A Nobel iniciou as atividades focada na importação de ureia, em meio à volatilidade do mercado global de fertilizantes causada pela guerra entre Rússia e Ucrânia. O cenário limitou o avanço inicial, com retomada a partir de 2023.

“A Nobel foi criada praticamente do zero. Começamos pequenos, reinvestindo na operação e crescendo aos poucos”, afirma.

A operação começou com uma estrutura reduzida, formada pelo fundador e pela co-fundadora e sócia, Cynthia Moreira, que atua como diretora de operações. Atualmente, a empresa conta com cerca de 20 colaboradores e segue em expansão.

Mercado segue volátil e exige gestão integrada

O crescimento da Nobel ocorre em um ambiente marcado por volatilidade de preços, câmbio e logística. Nesse contexto, o modelo “asset-light”, com foco em dados e controle de processos, tem sido utilizado como estratégia para garantir previsibilidade nas operações.

“O mercado é globalizado. O que acontece na China, no Oriente Médio ou na Rússia pode ter impacto direto no produtor aqui”, afirma Diegues.

A empresa atua como intermediária na cadeia de importação de insumos, conectando mercados globais à demanda brasileira em um setor considerado estratégico para o agronegócio.

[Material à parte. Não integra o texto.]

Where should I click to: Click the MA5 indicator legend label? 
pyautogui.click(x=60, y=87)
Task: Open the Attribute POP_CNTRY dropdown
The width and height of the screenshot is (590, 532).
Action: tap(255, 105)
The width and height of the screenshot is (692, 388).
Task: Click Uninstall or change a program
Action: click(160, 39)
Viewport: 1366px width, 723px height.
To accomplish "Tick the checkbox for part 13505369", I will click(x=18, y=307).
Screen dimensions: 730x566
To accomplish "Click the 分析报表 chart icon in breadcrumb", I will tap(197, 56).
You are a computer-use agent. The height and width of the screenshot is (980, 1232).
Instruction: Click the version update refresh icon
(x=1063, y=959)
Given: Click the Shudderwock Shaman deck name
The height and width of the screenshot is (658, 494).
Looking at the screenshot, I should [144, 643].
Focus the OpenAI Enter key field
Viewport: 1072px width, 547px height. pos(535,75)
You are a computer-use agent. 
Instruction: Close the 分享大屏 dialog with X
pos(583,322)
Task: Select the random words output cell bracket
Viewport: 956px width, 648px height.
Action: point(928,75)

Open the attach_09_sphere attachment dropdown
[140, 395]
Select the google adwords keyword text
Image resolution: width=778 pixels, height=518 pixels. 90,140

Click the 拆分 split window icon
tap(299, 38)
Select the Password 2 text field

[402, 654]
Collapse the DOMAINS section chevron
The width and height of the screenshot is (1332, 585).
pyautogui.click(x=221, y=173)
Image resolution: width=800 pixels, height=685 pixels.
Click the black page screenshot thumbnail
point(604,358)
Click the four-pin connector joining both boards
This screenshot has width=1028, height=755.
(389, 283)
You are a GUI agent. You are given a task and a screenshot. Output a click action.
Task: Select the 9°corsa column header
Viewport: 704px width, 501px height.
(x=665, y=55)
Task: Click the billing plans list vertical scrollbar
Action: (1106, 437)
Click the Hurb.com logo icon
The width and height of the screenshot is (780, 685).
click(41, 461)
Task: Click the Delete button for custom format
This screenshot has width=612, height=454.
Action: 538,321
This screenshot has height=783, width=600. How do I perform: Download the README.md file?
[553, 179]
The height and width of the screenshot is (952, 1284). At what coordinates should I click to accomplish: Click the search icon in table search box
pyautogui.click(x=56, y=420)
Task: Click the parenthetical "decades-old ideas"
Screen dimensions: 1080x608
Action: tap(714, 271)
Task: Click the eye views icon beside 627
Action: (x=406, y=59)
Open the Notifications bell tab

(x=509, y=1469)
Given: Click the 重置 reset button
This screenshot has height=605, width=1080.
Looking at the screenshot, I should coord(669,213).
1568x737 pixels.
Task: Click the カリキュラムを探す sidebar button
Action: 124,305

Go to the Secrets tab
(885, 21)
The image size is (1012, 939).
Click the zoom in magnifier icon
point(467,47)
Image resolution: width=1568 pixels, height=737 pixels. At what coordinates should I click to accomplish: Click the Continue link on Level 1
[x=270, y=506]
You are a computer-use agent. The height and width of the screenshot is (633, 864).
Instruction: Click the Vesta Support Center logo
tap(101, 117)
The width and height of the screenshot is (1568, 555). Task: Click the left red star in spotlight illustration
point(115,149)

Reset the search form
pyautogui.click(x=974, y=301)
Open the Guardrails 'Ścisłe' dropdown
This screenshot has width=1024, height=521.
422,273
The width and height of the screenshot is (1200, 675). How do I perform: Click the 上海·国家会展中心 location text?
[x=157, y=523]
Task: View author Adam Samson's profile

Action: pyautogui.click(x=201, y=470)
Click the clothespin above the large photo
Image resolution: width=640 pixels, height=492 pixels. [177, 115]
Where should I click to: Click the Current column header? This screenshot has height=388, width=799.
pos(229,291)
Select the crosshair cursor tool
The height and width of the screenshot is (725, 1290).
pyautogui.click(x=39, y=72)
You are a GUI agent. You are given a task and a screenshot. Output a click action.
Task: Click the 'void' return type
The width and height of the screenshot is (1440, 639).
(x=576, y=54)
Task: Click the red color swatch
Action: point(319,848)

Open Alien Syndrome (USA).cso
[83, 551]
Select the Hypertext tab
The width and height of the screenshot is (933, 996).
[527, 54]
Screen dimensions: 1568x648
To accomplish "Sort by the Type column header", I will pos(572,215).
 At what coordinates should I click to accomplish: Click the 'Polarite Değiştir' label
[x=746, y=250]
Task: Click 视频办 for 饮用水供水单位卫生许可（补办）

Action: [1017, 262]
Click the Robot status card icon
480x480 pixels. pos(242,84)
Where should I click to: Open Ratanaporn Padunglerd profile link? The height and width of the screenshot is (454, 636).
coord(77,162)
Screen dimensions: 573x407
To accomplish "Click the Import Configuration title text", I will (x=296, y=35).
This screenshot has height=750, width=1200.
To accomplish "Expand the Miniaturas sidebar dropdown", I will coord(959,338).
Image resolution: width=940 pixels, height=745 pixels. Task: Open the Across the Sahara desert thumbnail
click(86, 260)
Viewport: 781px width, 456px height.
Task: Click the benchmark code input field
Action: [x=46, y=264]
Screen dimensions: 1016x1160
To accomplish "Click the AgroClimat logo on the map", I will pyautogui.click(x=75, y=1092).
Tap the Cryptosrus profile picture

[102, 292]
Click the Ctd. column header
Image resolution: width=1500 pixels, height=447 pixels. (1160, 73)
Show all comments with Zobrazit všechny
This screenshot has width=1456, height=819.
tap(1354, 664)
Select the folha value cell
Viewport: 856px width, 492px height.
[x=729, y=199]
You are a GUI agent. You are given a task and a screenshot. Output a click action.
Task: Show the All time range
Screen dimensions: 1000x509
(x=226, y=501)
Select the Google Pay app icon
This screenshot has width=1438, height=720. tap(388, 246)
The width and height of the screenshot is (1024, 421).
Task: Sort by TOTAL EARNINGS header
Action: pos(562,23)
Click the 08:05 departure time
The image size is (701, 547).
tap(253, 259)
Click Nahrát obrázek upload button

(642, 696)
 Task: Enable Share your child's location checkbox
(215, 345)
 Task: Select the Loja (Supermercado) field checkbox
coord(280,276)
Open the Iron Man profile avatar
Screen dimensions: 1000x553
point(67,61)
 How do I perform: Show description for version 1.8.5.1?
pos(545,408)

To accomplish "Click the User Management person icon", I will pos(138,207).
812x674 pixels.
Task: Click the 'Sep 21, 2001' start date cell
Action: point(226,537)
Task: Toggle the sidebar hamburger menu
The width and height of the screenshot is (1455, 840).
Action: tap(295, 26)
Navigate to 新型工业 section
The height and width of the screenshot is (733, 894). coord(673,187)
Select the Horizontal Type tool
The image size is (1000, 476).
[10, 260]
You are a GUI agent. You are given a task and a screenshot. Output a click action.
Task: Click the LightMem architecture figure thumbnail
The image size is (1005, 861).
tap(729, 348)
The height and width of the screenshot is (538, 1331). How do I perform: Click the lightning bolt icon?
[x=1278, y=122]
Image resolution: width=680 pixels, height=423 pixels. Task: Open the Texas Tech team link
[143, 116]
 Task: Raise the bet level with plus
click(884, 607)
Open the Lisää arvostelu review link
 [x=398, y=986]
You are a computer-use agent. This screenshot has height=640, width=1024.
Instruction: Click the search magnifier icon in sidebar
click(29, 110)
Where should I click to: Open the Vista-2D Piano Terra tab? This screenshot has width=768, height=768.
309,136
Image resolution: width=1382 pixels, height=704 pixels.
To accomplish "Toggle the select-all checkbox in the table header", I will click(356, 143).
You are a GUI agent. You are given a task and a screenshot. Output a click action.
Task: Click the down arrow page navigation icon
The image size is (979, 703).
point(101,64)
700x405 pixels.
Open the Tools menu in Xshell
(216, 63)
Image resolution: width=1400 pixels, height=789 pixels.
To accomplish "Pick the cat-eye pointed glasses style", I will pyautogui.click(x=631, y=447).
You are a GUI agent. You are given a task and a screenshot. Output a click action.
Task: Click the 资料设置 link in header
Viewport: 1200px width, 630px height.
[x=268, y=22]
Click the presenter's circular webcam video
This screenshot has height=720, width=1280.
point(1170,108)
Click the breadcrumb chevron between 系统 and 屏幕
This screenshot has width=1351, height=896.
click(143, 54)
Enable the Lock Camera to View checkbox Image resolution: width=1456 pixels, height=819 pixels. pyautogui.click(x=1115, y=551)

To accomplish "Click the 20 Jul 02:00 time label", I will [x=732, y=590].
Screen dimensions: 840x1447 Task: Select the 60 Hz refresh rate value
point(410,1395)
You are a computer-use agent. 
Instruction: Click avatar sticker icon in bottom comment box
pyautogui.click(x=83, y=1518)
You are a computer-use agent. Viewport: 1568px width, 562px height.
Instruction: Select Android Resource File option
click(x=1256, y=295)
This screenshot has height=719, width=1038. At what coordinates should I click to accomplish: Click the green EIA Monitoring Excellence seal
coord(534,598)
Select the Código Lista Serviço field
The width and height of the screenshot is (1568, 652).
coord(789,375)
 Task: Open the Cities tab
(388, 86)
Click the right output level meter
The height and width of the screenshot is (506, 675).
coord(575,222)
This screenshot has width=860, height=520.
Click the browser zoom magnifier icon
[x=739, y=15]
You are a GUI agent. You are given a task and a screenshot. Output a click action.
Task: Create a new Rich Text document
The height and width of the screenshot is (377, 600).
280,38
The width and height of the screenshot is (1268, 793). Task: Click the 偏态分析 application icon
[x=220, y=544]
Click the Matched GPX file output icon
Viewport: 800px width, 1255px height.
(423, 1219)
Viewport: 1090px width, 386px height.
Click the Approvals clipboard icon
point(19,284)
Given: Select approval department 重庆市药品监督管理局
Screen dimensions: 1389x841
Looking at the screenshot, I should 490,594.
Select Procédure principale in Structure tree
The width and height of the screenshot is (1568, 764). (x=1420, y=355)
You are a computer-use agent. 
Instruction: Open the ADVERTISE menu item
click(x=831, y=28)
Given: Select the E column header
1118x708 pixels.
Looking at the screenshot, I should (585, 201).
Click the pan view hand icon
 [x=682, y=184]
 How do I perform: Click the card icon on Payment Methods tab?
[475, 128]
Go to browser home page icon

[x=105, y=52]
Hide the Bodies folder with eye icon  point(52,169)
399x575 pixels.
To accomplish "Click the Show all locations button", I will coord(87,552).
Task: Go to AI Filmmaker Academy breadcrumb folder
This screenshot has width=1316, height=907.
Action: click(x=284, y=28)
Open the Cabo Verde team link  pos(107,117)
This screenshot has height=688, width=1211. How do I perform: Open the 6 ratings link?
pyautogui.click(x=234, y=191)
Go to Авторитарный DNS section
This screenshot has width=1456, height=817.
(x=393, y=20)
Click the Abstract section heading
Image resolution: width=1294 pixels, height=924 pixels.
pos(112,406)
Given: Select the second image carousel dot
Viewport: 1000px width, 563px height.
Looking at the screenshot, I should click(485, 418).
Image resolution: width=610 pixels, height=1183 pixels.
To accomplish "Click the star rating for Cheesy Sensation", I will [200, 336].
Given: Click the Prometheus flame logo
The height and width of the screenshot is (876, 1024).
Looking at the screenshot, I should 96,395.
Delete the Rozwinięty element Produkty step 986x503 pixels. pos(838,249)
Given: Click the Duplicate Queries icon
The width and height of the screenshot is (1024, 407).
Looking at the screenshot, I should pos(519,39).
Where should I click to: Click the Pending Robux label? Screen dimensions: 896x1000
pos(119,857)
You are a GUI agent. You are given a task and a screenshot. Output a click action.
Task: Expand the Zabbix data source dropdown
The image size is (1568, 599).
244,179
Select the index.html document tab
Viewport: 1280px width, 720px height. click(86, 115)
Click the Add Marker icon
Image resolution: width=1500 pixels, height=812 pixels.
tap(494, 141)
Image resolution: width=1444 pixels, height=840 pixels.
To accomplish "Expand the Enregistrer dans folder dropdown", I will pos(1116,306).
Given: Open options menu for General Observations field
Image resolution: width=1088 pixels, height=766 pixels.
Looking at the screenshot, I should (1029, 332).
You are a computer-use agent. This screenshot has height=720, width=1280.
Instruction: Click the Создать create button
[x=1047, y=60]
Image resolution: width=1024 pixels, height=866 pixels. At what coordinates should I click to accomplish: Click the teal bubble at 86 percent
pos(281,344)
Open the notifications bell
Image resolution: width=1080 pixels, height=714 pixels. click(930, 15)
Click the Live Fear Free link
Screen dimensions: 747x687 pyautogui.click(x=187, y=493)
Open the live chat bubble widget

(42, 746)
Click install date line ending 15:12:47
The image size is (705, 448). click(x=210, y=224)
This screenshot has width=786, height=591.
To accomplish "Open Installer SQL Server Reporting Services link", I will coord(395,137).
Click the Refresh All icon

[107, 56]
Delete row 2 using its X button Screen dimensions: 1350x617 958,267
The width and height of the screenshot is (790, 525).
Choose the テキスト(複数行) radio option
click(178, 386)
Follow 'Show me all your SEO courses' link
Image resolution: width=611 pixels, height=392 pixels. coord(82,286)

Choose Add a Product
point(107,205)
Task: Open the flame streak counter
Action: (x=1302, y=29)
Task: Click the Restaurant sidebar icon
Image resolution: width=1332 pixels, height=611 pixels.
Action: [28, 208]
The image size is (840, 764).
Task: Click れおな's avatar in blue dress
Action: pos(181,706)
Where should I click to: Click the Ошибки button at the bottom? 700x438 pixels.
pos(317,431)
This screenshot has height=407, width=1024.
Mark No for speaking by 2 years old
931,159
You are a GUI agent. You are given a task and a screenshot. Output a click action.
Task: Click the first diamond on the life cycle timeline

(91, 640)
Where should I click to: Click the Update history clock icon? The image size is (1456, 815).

“A gente tenta trazer para o nosso cliente as informações que a gente mesmo tem e opera, e democratizar um pouco esse acesso à informação. O produtor investe muito na produção em si, mas muitas vezes não se atenta à janela de oportunidade dos insumos, que é fundamental para ele ter um resultado melhor na safra”, conclui.